Takie przynajmniej wnioski można wysunąć na podstawie analizy spekulacyjnych pozycji na nowojorskim rynku terminowym. Według stanu na 9 czerwca (to ostatnie dostępne dane) długa spekulacyjna pozycja netto (SPN) w kontraktach na złoto notowanych na giełdzie Comex osiągnęła najniższy poziom od roku. Przez ostatnie cztery miesiące SPN została zredukowana o przeszło 40 proc., czyli o zdumiewającą liczbę 145 tys. kontraktów. Oznacza to, że spekulacyjnie nastawieni uczestnicy rynku — fundusze hedgingowe czy banki inwestycyjne — szybko redukowały swoje zakłady o dalszy wzrost cen złota. Statystyki SPN traktowane są jako wskaźnik kontrarny. To znaczy, że rekordowo niskie zaangażowanie spekulacyjnego kapitału (jak choćby w październiku 2018 czy grudniu 2015) uważa się za sygnał kupna. Z kolei ekstremalnie wysokie odczyty SPN nierzadko poprzedzały lokalne szczyty dolarowych notowań złota i skłaniały do zamykania długich pozycji w złotych kontraktach.

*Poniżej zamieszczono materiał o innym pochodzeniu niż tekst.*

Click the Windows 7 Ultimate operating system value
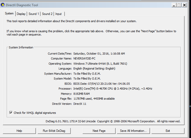191x138 pixels. (x=100, y=64)
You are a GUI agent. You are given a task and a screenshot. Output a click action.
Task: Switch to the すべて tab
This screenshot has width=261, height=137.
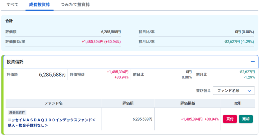tap(12, 5)
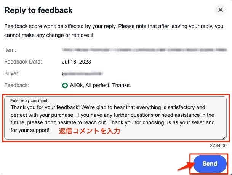232x175 pixels.
Task: Click the 278/500 character counter
Action: (x=218, y=146)
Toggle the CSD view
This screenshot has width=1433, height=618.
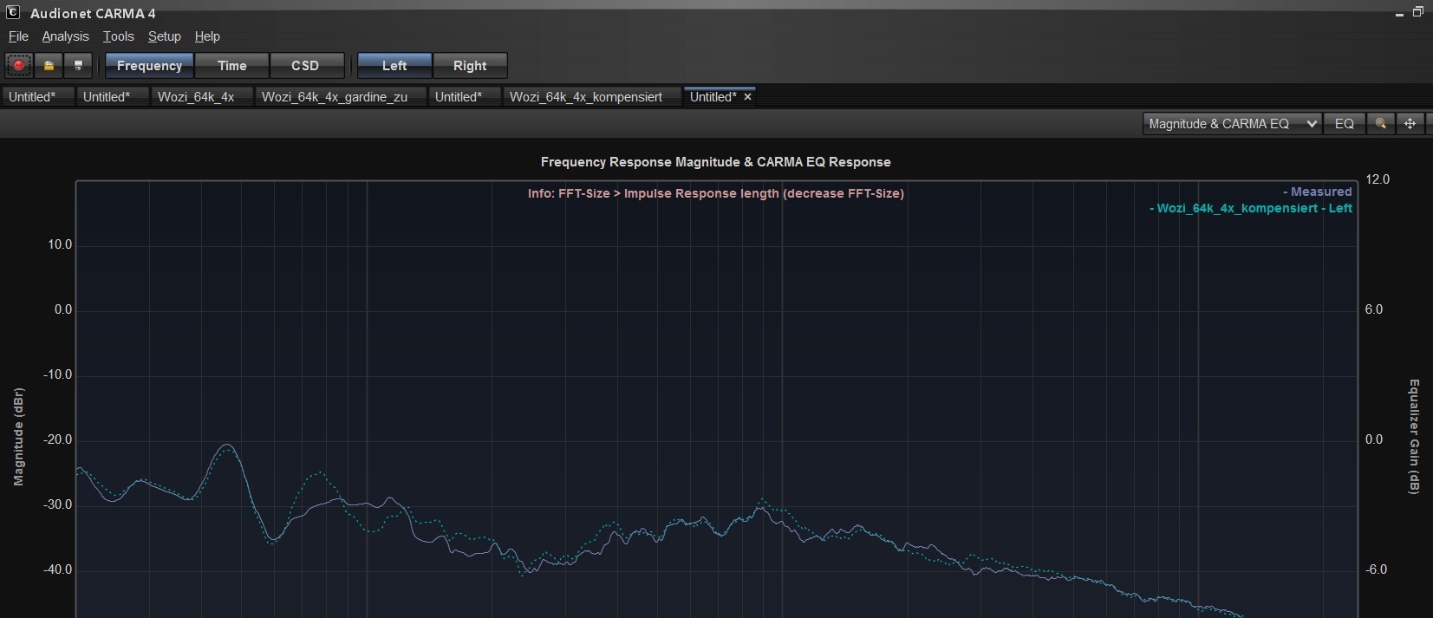tap(305, 66)
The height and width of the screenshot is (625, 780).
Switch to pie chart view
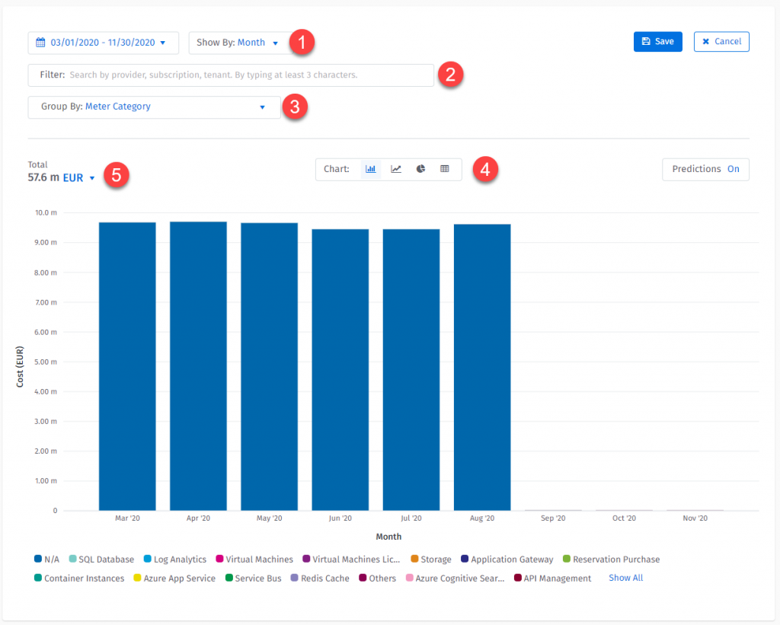[420, 169]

Reasumując, wysokie notowania złota kłócą się z koronawirusową hossą na rynkach akcji i równocześnie znakomicie wpisują się w otoczenie zerowych stóp procentowych i bezprecedensowej ekspansji monetarnej w Stanach Zjednoczonych. Realnie ujemne stopy procentowe w Ameryce historycznie wspierały wzrost cen złota, a i lęk przed powtórką wielkiego kryzysu wciąż wspiera notowania kruszcu.